Sculpture has traditionally been a male-dominated art form until the emergence of female sculptors in the 19th century. One such artist was Edmonia Lewis, who not only carved a name for herself in the medium as a woman, but also broke the color barrier.

Lewis was the most famous female sculptor of color in America. Done in neo-classical style, her sculptures were inspired by Civil War heroes, abolitionists, biblical characters and mythical creatures, as well as her Black-Indigenous heritage. The Cantor Arts Center’s new exhibit, “Edmonia Lewis: Indelible Impressions,” which runs Sept. 17 to Jan. 4, explores both her life and work and her connection to the Bay Area.

“In the course of my research, I learned that three of her sculptures were on exhibition at the San Jose Public Library,” says curator and Stanford University professor Jennifer DeVere Brody, who’s writing a forthcoming biography on Lewis. “And while they’re accessible to the public, they are behind a wall and not in a museum context. So I had the idea to bring them to the Cantor and to the larger public.”

Lewis was likely born in 1844 near Albany, N.Y., of mixed African, Haitian and Ojibwe descent. She was orphaned at a young age and raised Catholic; her half brother, Samuel, lived for a time in San Francisco. She attended Oberlin College in Ohio—one of the few colleges that admitted female students—but was forced to leave before graduating due to accusations of stealing and poisoning classmates, which were thought to have been racially motivated.

Lewis opened a studio in Boston, where she created portrait medallions of well-known abolitionists. After moving around Europe, she set up another studio in Rome that was home to a group of female expatriates, namely Harriet Hosmer, the most famous female sculptor, and Emma Stebbins, who designed the central sculpture in Central Park’s Bethesda Fountain.

Frederick Douglass visited her there. Ulysses S. Grant commissioned a bust of himself. Lewis also sculpted a bust of poet Henry Wadsworth Longfellow, whose poem The Song of Hiawatha inspired her sculpture, Old Arrow Maker.

In 1876, she displayed her most famous sculpture, The Death of Cleopatra, at the Philadelphia Centennial Exposition. The statue, which took ten years to complete and weighs more than 3,000 pounds, depicts Cleopatra at the moment of her death. It went missing for nearly a century, having traveled around various locations, including a saloon, golf course and a mall. The sculpture currently resides in the Smithsonian American Art Museum along with several other Lewis works.

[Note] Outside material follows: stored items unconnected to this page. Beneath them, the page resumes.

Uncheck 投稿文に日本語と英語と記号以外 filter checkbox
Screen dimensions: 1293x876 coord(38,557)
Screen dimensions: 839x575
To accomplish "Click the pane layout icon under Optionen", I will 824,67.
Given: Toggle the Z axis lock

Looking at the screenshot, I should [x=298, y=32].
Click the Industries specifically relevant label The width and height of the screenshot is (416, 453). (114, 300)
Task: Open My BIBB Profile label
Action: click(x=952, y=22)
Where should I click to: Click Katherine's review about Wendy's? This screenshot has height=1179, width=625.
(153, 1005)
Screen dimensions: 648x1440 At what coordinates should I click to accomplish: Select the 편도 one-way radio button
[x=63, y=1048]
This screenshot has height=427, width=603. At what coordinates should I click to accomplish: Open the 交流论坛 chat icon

White marble bust of Abraham Lincoln on a solid black background
Edmonia Lewis exhibited in San Francisco in 1872 and in San Jose in 1873, and a fundraiser was organized to purchase her bust of Abraham Lincoln as a gift to the San Jose Public Library. PHOTO: John Janca

Lewis exhibited in San Francisco in 1872 and in San Jose in 1873; an article published in a local Black newspaper described her art as having “indelible impressions.” A fundraiser was organized to purchase her bust of Abraham Lincoln as a gift to the San Jose Public Library. Sarah Knox-Goodrich, a women’s suffrage activist in San Jose, bought Awake and Asleep, Lewis’ companion sculptures of two small children. All three are housed inside the library’s California Room. The Cantor exhibit, which also features historical text, articles, photographs and video, will be the first time the three sculptures have been shown together outside the library in 30 years.

“The sculptures are about sleep and peacefulness,” says Brody. “These images of sentimental innocence were very popular in that period.They were made to sit in homes, on a table. They talk about the cycles of life. And they were cut from a block of stone, so you have to remember how much was involved in chiseling the exquisite details.”

There has been a resurgence in Lewis’ art the last couple of years. She died in 1907 in London in an unmarked grave, but her grave was restored thanks to a GoFundMe. There was a play and opera made about her life. In 2017, Google announced a Google Doodle in Lewis’ honor. In 2022, the U.S. Postal Service celebrated Lewis with a Black Heritage stamp. And that same year, Oberlin College issued her a posthumous diploma.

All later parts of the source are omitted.